In the social media essay below, start at the words "I don't know" and stop after "personal/ professional connections.". Reproduce that stretch with "WordPress" in place of "Blogger".

**TEXT PASSAGE:**
★ ★ ★

From the Toronto Star
Compelled to tell your 500 Facebook chums every time you can’t find your sunglasses? Want the world to know you look like Robert Pattison? Post new Photoshopped pictures every day?

You, my friend, are narcissistic and insecure.

I could go on and list quotes and back links for days but you see my point. The mainstream media seems to be threatened by social media, the new kid on the block, and the results are predictable.

I have my share of problems with Facebook. I think of it as a cul de sac on the World Wide Web. It's the new AOL I tell people all the time. Facebook is a duplicated, smaller version of the web and despite the fact that it connects people from their respective pasts and presents, the only thing it isolates is people from their futures. I'll get to that in a minute but I love having a site where I can catch up with my nieces and nephews, my siblings, old friends from high school and college and the rest. But my past is my past for a reason. It's pleasant to hang out there from time to time but it doesn't help me get to where I want to go. I think that's Facebook's Achilles' heel by the way and it will be what does it in. It's all but impossible to meet new people there.

I don't know about anybody else, but my life has been completely and utterly transformed by social media. I document most of it on Facebook, but none of this transformation starts there. For me it started with Blogger.


Two-and-a-half years ago I was an unknown designer in a second-tier city tucked along the shores of the Gulf of Mexico. Thanks to the kick start I got from my Blogger blog, here I sit as some kind of an industry thought leader (I hate that term) with a network of peers, colleagues and friends that spans the globe. My involvement with Blogger, and later Twitter has brought me face to face with a good number of these colleagues and friends. From the first half of 2010 alone here are a few of my personal/ professional connections.

Kelly Morrisseau writes the blog KitchenSync. She is the first designer/ blogger who ever reached out to me as a new blogger and we've maintained a a strong friendship ever since. Here we are in New York last February.
This is the community of design bloggers as it looked last winter. That photo was taken at a cocktail party in New York hosted by Brizo faucets and Manning, Selvage and Lee Public Relations last February.
Here's Saxon Henry, me, Sabrina Velandry, Paul Velandry, Johnny Grey, Chuck Wheelock and Andie Day. We met on Twitter and we're sitting in the first and second rows of a Fashion Week fashion show. We've been brought together by Brizo because we're design bloggers.

This is me speaking at the Kitchen and Bath Industry Show (KBIS) in Chicago last April. I got to that spot because a year-and-a-half ago Google itself found me via my blog and pulled me out of the scrum. They recommended me to Masco and fast forward a few months and there I am speaking at Kraftmaid's KBIS booth.

This is Zoe Voight and I hanging out in the press room at a trade show. I'm in the press room as a credentialed journalist because somebody at Veeder + Perman Public Relations loves me and loves my blog.

Here's a bunch of design bloggers at a seminar sponsored by @brizo.

Here I am giving another talk at another trade show, the Southeast Builder's Conference this time. Masco is paying me to deliver a talk on how much my blog has changed my life. Pinch me.

Everything that's going on in those photos, all of those personal connections, were made possible through my social media presence. When I hear claims that I'm further isolated I laugh at the absurdity of it.

As my travel schedule starts to take form for 2011 I just shake my head. On the inside I still think of myself as that unknown designer in a second-tier city. Based on the events where I'll be speaking, it's pretty clear that that's no longer the case.

★ ★ ★

**SOURCE MATERIAL:**
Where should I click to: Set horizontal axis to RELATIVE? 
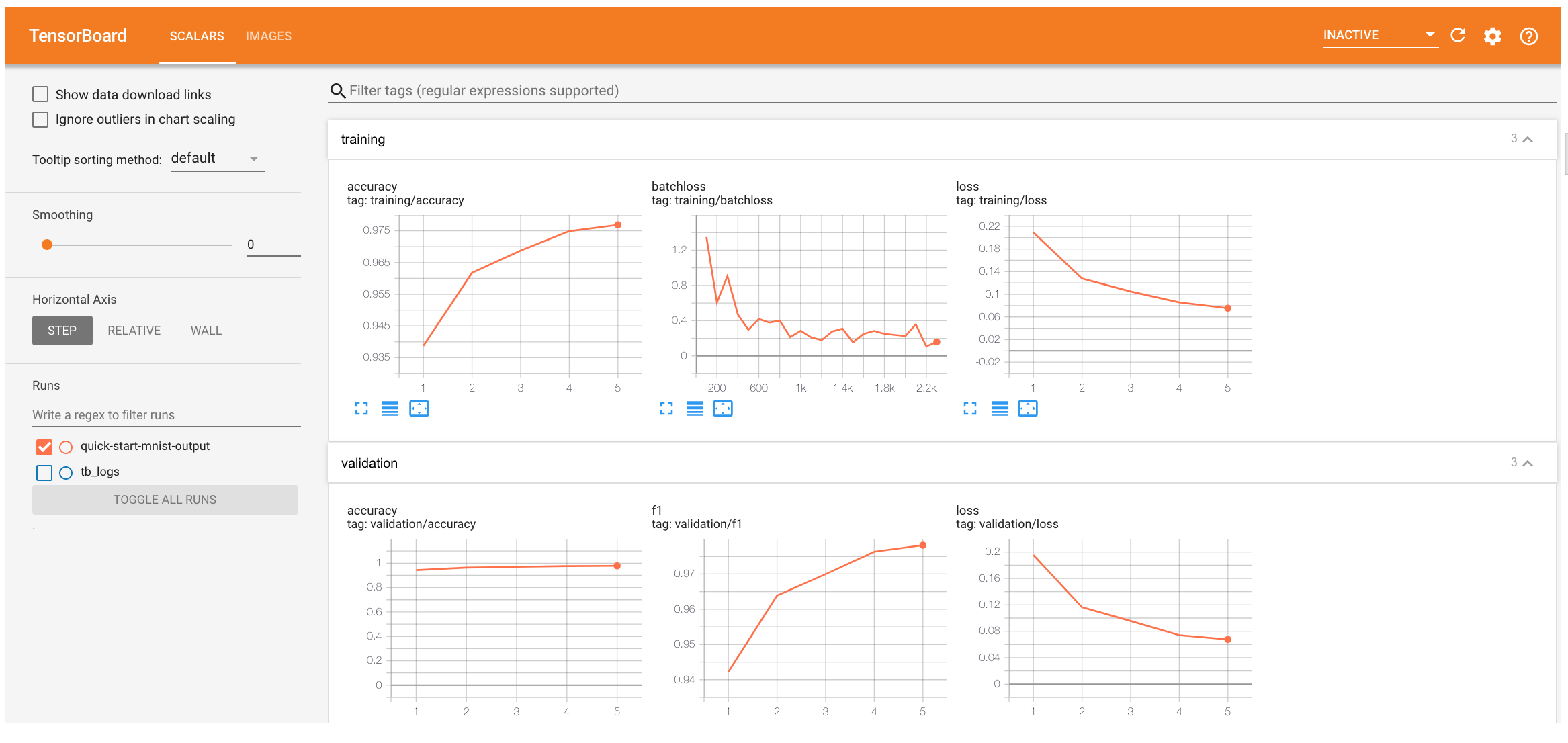point(134,331)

★ ★ ★

**RESULT:**
I don't know about anybody else, but my life has been completely and utterly transformed by social media. I document most of it on Facebook, but none of this transformation starts there. For me it started with WordPress.


Two-and-a-half years ago I was an unknown designer in a second-tier city tucked along the shores of the Gulf of Mexico. Thanks to the kick start I got from my WordPress blog, here I sit as some kind of an industry thought leader (I hate that term) with a network of peers, colleagues and friends that spans the globe. My involvement with WordPress, and later Twitter has brought me face to face with a good number of these colleagues and friends. From the first half of 2010 alone here are a few of my personal/ professional connections.